かわいいイラストが魅力の絵本「小人の靴屋」

著者
["グリム", "いもと ようこ"]
出版日
2006-10-01

 

人気絵本作家いもとようこの作品です。

本作で描かれているのは「第1部」のみ。幻想的でありながらも温かみのあるイラストで、小人が靴屋を助けてくれるというストーリーともマッチしています。

小さなお子さまへの読み聞かせにもおすすめです。

美しい言葉で描かれた絵本

著者
矢川 澄子
出版日
2001-10-01

 

作家であり詩人であり翻訳家である矢川澄子が、「小人の靴屋」を子ども向けに再構成した絵本です。

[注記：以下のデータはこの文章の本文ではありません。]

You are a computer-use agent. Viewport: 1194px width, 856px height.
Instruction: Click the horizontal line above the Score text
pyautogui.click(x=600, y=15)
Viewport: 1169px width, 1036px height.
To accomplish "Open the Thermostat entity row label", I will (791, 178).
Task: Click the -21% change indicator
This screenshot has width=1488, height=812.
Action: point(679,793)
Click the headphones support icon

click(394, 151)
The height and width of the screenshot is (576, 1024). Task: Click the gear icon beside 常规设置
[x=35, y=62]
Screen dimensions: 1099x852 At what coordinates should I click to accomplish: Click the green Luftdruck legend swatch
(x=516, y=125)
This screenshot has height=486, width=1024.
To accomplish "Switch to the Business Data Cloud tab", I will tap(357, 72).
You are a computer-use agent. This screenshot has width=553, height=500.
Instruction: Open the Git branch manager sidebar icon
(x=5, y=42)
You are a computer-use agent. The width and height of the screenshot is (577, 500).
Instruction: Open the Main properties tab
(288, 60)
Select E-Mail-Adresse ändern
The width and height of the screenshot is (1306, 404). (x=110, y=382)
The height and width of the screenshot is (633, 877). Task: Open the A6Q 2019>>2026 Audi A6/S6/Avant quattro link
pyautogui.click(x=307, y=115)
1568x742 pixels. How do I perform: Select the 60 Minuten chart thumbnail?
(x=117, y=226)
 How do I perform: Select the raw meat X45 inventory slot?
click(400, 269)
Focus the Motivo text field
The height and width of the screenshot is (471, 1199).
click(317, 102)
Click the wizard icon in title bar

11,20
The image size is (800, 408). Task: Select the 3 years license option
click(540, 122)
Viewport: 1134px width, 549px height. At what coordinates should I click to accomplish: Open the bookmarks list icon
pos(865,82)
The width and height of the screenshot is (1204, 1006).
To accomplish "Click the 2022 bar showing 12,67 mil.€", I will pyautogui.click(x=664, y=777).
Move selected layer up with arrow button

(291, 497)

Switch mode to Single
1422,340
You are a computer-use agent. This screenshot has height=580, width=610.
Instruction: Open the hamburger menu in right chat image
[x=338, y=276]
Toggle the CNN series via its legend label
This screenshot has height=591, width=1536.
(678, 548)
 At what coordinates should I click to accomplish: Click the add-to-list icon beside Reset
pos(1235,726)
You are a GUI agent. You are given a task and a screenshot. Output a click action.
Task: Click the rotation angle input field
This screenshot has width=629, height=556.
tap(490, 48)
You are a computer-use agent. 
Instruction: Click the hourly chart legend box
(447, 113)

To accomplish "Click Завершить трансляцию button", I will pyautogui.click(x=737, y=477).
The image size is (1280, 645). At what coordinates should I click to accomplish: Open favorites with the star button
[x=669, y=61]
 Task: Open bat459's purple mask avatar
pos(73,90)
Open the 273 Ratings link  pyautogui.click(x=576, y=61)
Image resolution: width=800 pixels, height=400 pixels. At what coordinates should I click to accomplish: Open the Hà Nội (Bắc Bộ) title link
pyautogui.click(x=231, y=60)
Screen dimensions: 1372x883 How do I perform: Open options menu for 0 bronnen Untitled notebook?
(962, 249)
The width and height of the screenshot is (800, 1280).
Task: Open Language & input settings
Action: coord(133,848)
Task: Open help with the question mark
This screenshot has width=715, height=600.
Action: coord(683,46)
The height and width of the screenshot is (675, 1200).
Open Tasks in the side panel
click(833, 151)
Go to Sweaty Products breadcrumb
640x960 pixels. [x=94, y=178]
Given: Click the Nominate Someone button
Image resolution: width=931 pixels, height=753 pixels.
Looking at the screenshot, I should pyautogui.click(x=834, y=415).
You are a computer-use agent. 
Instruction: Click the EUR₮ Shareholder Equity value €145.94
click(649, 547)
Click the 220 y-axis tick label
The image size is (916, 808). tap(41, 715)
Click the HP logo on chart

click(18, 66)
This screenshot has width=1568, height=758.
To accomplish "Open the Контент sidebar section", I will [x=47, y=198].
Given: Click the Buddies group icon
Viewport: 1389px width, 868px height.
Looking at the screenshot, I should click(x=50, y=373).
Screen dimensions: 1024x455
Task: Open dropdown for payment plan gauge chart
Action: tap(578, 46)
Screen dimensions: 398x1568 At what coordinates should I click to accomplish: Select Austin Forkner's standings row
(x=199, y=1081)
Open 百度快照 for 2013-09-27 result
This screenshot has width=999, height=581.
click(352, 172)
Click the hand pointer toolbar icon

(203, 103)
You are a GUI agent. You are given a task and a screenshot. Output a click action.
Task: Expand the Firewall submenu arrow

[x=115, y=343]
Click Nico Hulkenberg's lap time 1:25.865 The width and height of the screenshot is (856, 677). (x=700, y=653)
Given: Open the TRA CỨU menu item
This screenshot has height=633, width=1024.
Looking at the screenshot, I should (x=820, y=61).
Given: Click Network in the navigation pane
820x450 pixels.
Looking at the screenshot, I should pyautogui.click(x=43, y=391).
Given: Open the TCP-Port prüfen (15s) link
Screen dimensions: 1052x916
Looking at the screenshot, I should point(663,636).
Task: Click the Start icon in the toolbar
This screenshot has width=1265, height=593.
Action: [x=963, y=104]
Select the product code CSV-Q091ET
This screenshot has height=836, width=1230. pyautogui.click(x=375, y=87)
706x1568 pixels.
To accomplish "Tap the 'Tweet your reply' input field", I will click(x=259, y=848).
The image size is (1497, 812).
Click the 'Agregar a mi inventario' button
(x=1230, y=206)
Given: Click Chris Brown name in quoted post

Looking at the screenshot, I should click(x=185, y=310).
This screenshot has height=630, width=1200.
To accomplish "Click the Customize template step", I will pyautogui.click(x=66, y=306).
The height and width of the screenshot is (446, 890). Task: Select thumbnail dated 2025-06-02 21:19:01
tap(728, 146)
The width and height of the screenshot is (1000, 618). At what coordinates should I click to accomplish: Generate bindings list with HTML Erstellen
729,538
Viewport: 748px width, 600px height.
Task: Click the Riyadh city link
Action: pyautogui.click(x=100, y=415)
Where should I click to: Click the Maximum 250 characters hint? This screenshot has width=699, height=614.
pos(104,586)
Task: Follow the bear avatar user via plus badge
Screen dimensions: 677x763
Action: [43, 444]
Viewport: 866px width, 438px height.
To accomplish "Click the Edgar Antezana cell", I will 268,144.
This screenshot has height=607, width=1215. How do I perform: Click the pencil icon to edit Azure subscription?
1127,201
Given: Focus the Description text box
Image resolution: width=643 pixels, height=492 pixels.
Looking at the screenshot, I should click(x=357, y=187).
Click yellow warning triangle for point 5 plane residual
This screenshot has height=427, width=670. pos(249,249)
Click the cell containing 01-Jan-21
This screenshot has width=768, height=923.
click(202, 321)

詩のようなリズム感のある文章が特徴。けっして難しい言葉は使わずに、独特の世界観をつくり出しています。

イラストはカラフルでポップ。楽しい「第1部」のストーリーをよりいっそう盛り上げてくれるでしょう。

生き生きと描かれた「小人の靴屋」

著者
グリム
出版日
2002-02-01

 

ドイツの絵本作家、カトリーン・ブラントが手掛けた作品。世界中で愛されています。

素朴な絵柄ながらも、一生懸命靴作りに取り組む小人たちが丁寧に描かれていて、彼らの表情や手先の動きなどがよくわかるでしょう。

生き生きとした力強さが伝わってくる作品です。

小人や妖精というと日本ではかわいらしいイメージがありますが、ヨーロッパでは「なにをするかわからない」「人間とはちがう価値観のなかで生きている」という印象がつきもの。今回ご紹介した「小人の靴屋」でも、「第2部」「第3部」からは特に感じられるのではないでしょうか。グリム童話はもともと民話を集めたもので不思議なお話も多いですが、いくつも読んでみると当時の人々の世界観が見えてくるはずです。